The Secretary of State to the American Delegate (Wilson)

207. Your 380, September 21, 9 p.m. Do you mean that the French would insist on “extended supervision” of manufacture of [Page 334] gas by industrial concerns or only on state preparation for chemical warfare? If the former, it runs into so many difficulties of a practical nature including the question of legitimate trade secrets as to seem in theory inacceptable and in practice unworkable. If the French mean only a strict control of Government manufacture, it would not solve the problem so long as civilian chemical industry could operate without hindrance. Until it is a little clearer just how this difficulty is to be met, and in particular just what concrete measures are envisaged in an abolition of means of chemical warfare and training, it is impossible to send you specific instructions. Meantime, I feel that your best tactics would be to avoid commitment.

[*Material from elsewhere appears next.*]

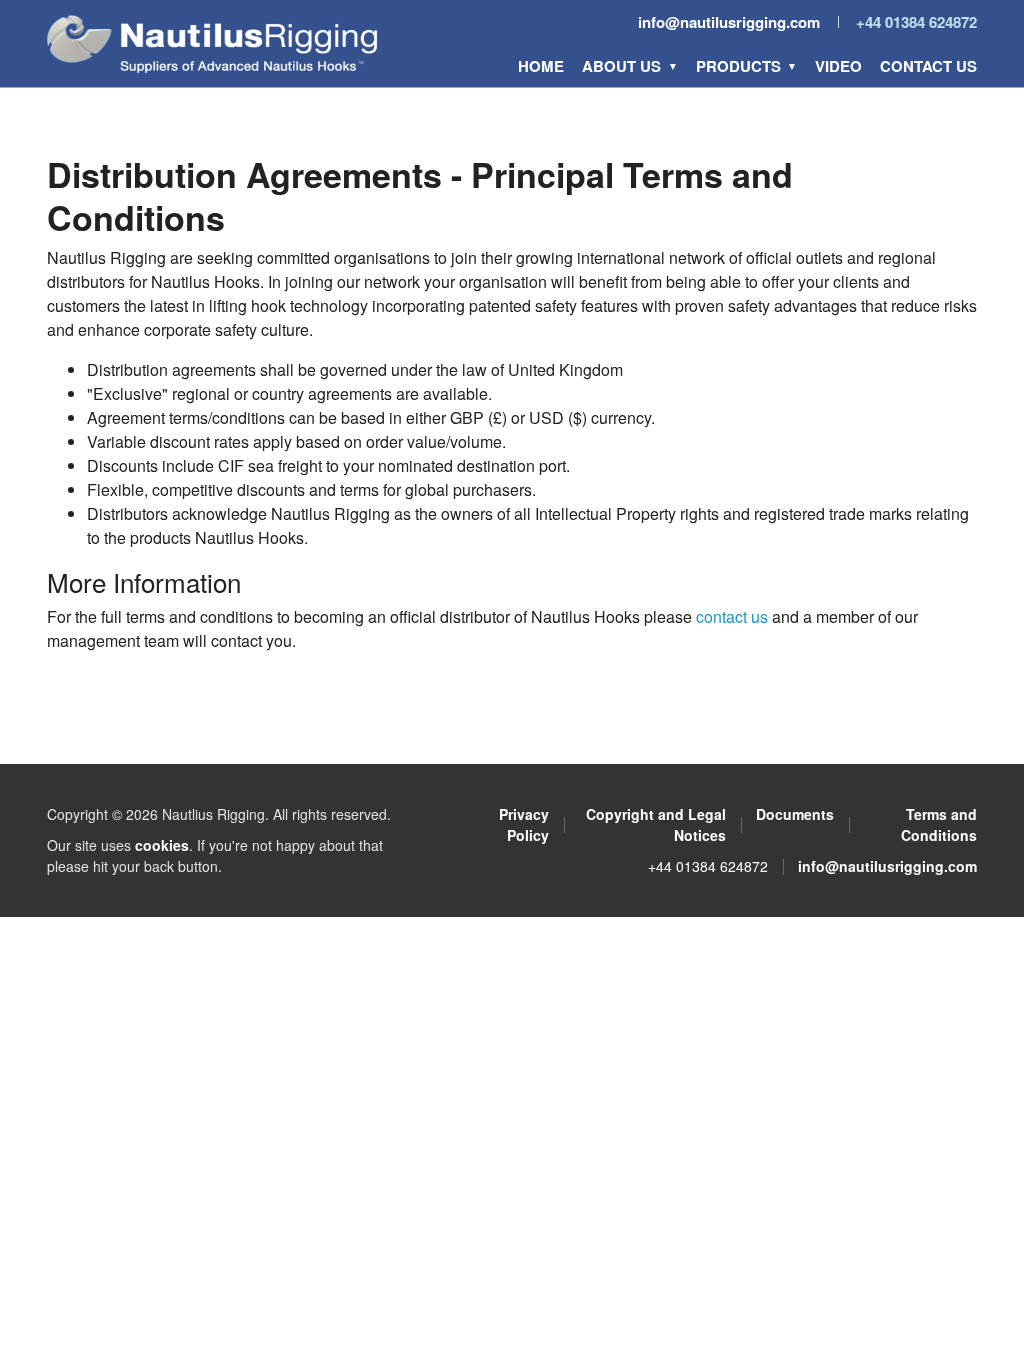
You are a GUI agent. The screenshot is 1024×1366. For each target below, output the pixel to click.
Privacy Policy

There is one other consideration which should not be overlooked. That is, that no nation could give up all peacetime preparations, for or against chemical warfare unless all nations did the same. This raises as a preliminary question the conditions under which the treaty shall come into force. We fear that if the treaty must be ratified by every nation, even those where the armament problem is not immediately pressing, the entry into force of the convention might be delayed for a period of many years. Rather than wait for ratification by all states, our feeling has been that provided the principal European Powers, Japan and Russia ratified the treaty, it could enter into force at once without awaiting similar ratification by numerous other states. If preparation for or against chemical warfare in time of peace were prohibited in the Convention, then it would probably require universal ratification to enter into effect.